**Passage for review:**
Software stocks outperformed the market for the fourth straight year during the coronavirus pandemic. Can this sector make it five in a row in 2021 with the likes of Snowflake stock, Zoom Video stock and Shopify stock trading at high multiples?
Heading into 2021, some analysts are cautious. They say investors should be picky about software stocks, rather than diving into the sector across the board.
One reason is that on average, software stocks trade at a higher multiple of forward-looking revenue than before the coronavirus pandemic hit. Bullish analysts expect spending on so-called digital transformation projects to stay strong in 2021.
Those initiatives work to automate business workflows and digitize customer-facing functions amid the corporate shift to remote work. At many companies, digital transformation involves speeding up internal software development.
Goldman Sachs analyst Heather Bellini expects spending on cloud computing software to be prioritized in 2021. In addition, she says increased demand for next-generation collaboration and productivity tools will persist.
Top Performing Software Stocks
“We believe the upward pressure on multiples is a result of an improved fundamental outlook for the pace (of) digital transformations in a post-Covid world,” she said in a report to clients. Bellini added that a sustained low interest rate environment has boosted software stocks. Low rates make borrowing money cheaper.
Also, individual investors have been big buyers of software stocks.
“We don’t think any of these three factors are likely to change in the near-to-medium term, and therefore remain bullish on the group despite record high valuations,” she added.
Zoom Video stock has retreated from its all-time high amid positive vaccine news. The initial public offering of Snowflake stock raised $3.4 billion. That set a record as the largest U.S. software IPO ever.
Software Stocks: Recurring Revenue Models
One reason for the four-year run of the software sector is that it sees recurring revenue streams, produced by subscription-based services.
RBC Capital, in its 2021 outlook for software stocks, said: “2020 was a year in which the defensiveness, durability, and long-term opportunity of software-as-a-service became fully appreciated in the public markets, both in terms of growth and valuations.”
“Most companies enter 2021 with more efficient go-to-market strategies, favorable bookings comparisons, and larger pipelines than a year ago,” RBC analyst Alex Zukin said in a report to clients.

[Records drawn from a dataset]

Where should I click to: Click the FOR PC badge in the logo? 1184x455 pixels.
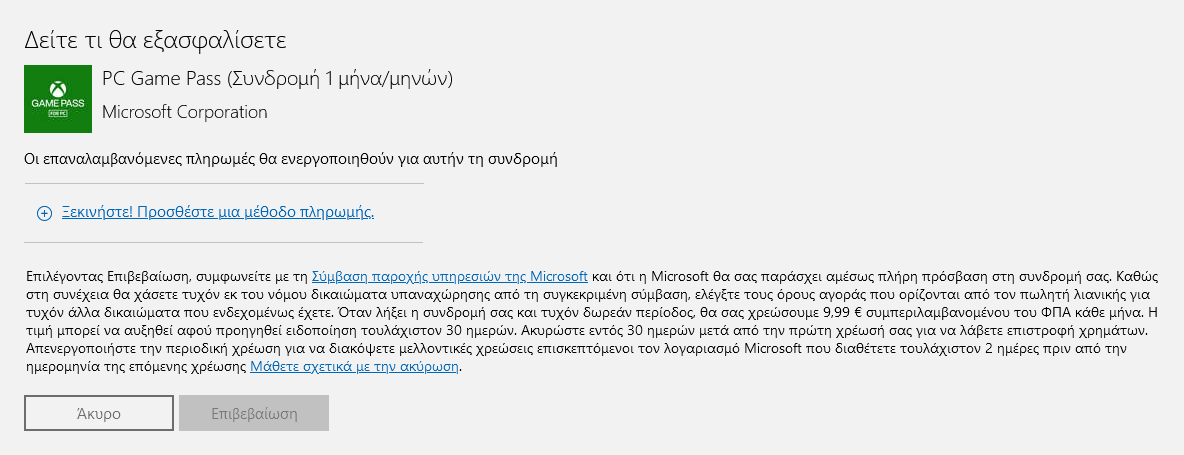pyautogui.click(x=58, y=113)
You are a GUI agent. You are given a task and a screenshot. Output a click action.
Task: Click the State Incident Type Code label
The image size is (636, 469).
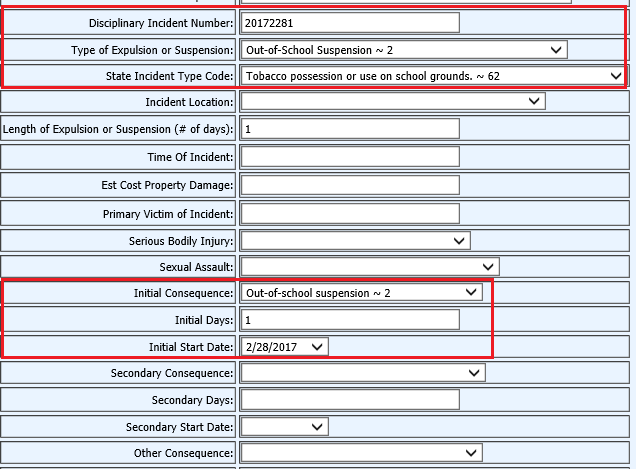(x=169, y=76)
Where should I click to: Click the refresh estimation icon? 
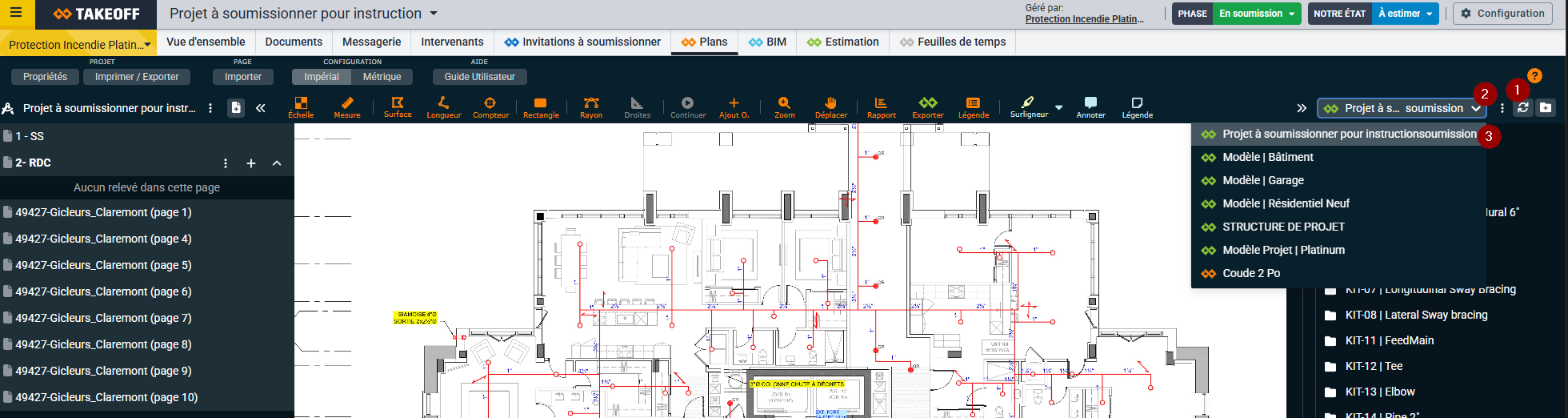(x=1523, y=108)
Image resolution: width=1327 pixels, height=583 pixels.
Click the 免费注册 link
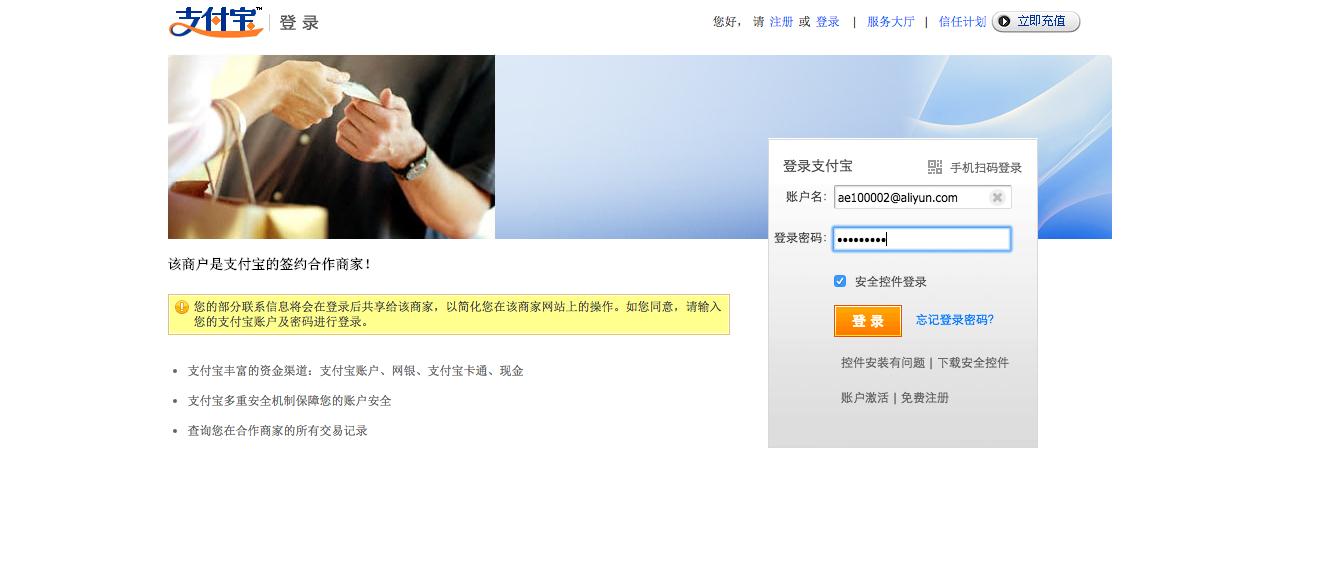pos(925,398)
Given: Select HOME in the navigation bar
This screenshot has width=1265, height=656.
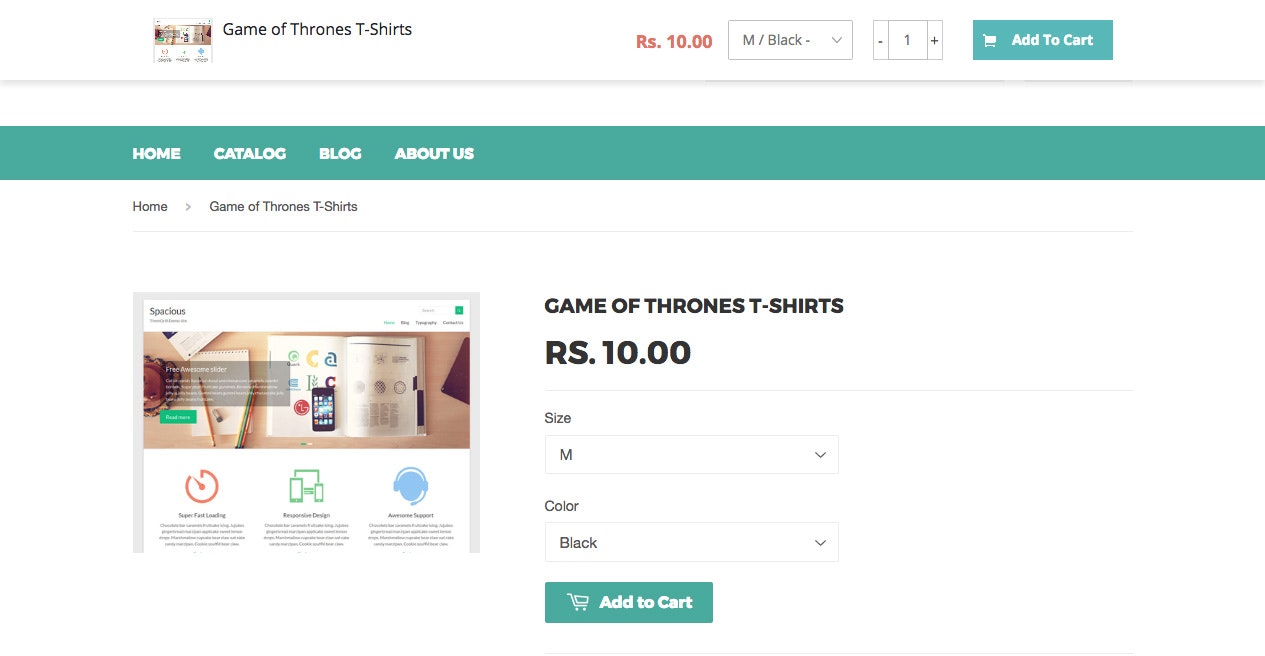Looking at the screenshot, I should click(156, 153).
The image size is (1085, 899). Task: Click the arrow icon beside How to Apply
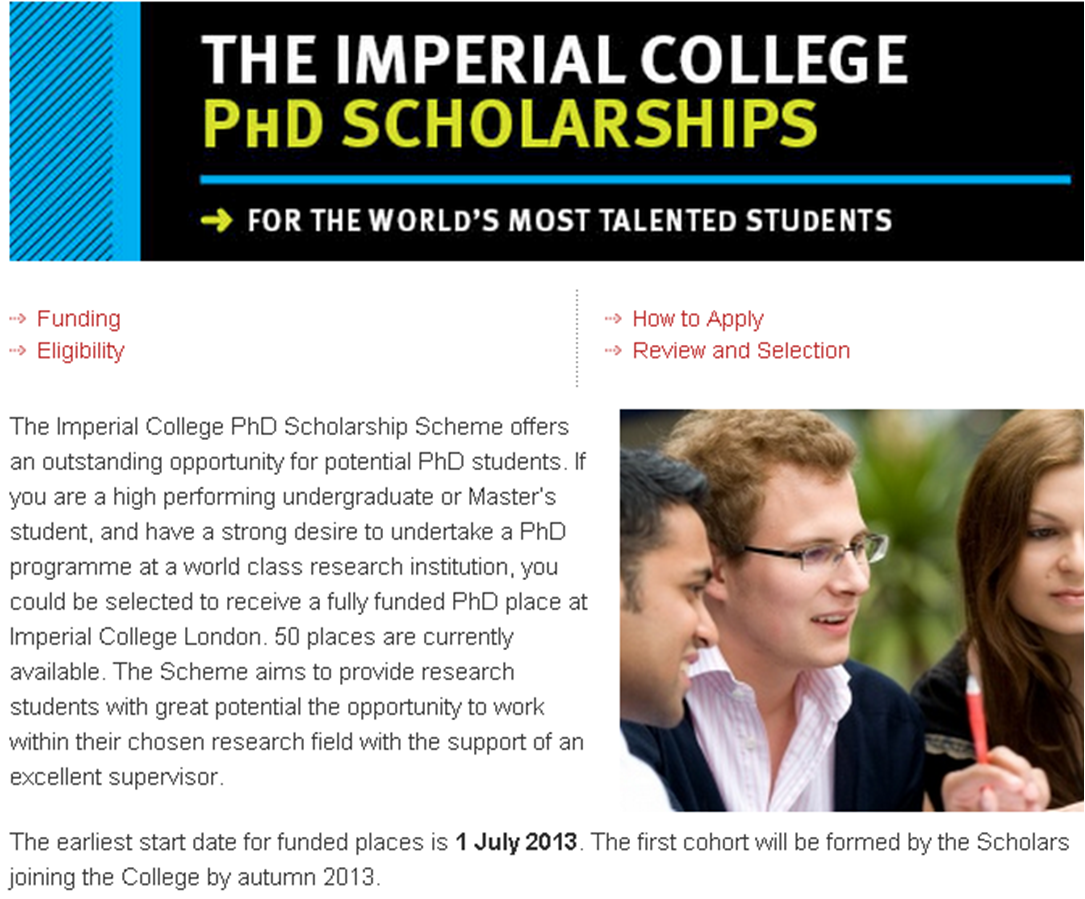[613, 319]
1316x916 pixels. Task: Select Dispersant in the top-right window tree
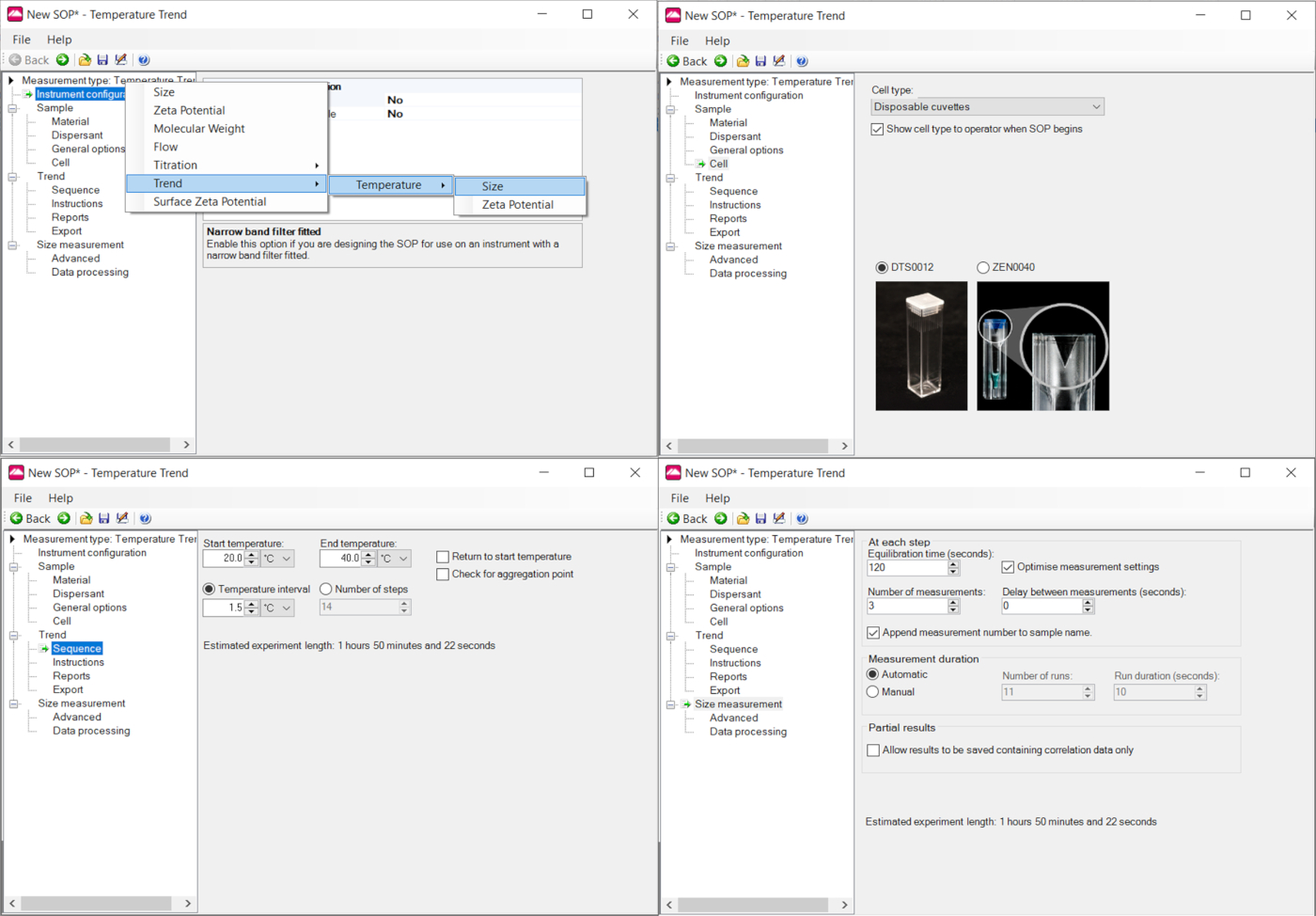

**Work to complete:**
(1) Answer these questions from the software stocks article:
(a) How much did the Snowflake initial public offering raise?
(b) Which Goldman Sachs analyst expects cloud computing software spending to be prioritized in 2021?
(c) Which RBC analyst is quoted on go-to-market strategies and pipelines?
(2) Do these statements agree with the software stocks article? For each, answer yes or no and quote the words that decide it.
(a) Software stocks outperformed the market for three straight years.
(b) Low interest rates make borrowing money cheaper.
(c) Zoom Video stock reached a new all-time high after positive vaccine news.
(3) Continue the software stocks article, picking up right after its last paragraph.

**Written responses:**
(1)
(a) $3.4 billion
(b) Heather Bellini
(c) Alex Zukin

(2)
(a) No: "Software stocks outperformed the market for the fourth straight year during the coronavirus pandemic."
(b) Yes: "Low rates make borrowing money cheaper."
(c) No: "Zoom Video stock has retreated from its all-time high amid positive vaccine news."

(3)
He added: “We believe that while general IT budgets for next year are likely to be flat to down across many industries, budgets for digital and security transformation are likely to rise.”
Will 2021 Returns Be More Moderate?
But Morgan Stanley analyst Keith Weiss is cautious on the outlook for software growth stocks. He says interest rates could rise. Also, if the U.S. economy rebounds, he says investors could shift to more cyclical sectors of the stock market.
Further, he expects software companies to ramp up investments. That would pressure operating margins of software growth stocks.
“Given often conflicting headwinds and tailwinds to assess for software stocks heading into 2021, finding broad themes across the group appears exceedingly difficult,” he said in his note to clients.
Mizuho Securities analyst Gregg Moskowitz also is cautious on software stocks. “Following another year of meaningful software outperformance, valuations are near peak levels,” he said in a note. Moskowitz added, “We believe 2021 returns will be more moderate.”
Software Stocks An Expensive Space
One lingering concern is that software firms with direct sales models will see large deals delayed if in-person meetings and conferences continue to be canceled.
At Canaccord Genuity, analyst David Hynes said investors will need to “navigate an expensive space in 2021.”
“Table stakes for consideration is leadership standing in a big TAM (total addressable market),” he said in a note. “You can’t create a big business without a big opportunity. The second thing we look for is a defensible moat.”